## Work to be completed:
Copy every entry as is. Leave images out.

(Collected data)

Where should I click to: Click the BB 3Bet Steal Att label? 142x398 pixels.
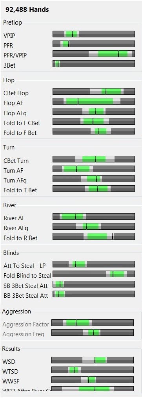tap(25, 296)
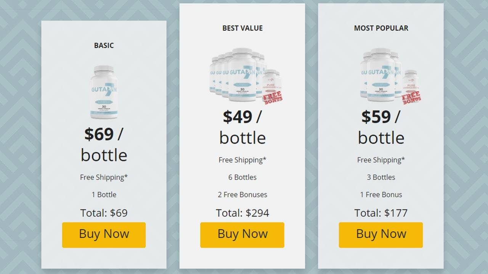
Task: Click the 1 Free Bonus text
Action: pos(381,195)
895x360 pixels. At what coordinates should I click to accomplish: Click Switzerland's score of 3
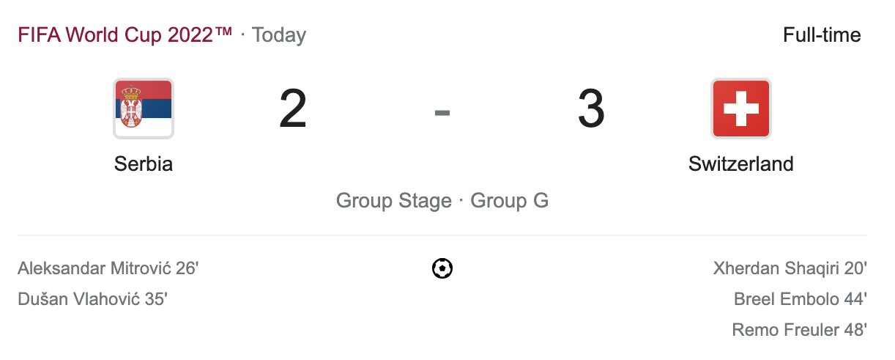click(591, 110)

## Output:
Where should I click to: Click the BB 3Bet Steal Att label? 142x398 pixels.
tap(25, 296)
Task: Click the 1 Free Bonus text
Action: pos(381,195)
895x360 pixels. At what coordinates should I click to accomplish: Click Switzerland's score of 3
click(591, 110)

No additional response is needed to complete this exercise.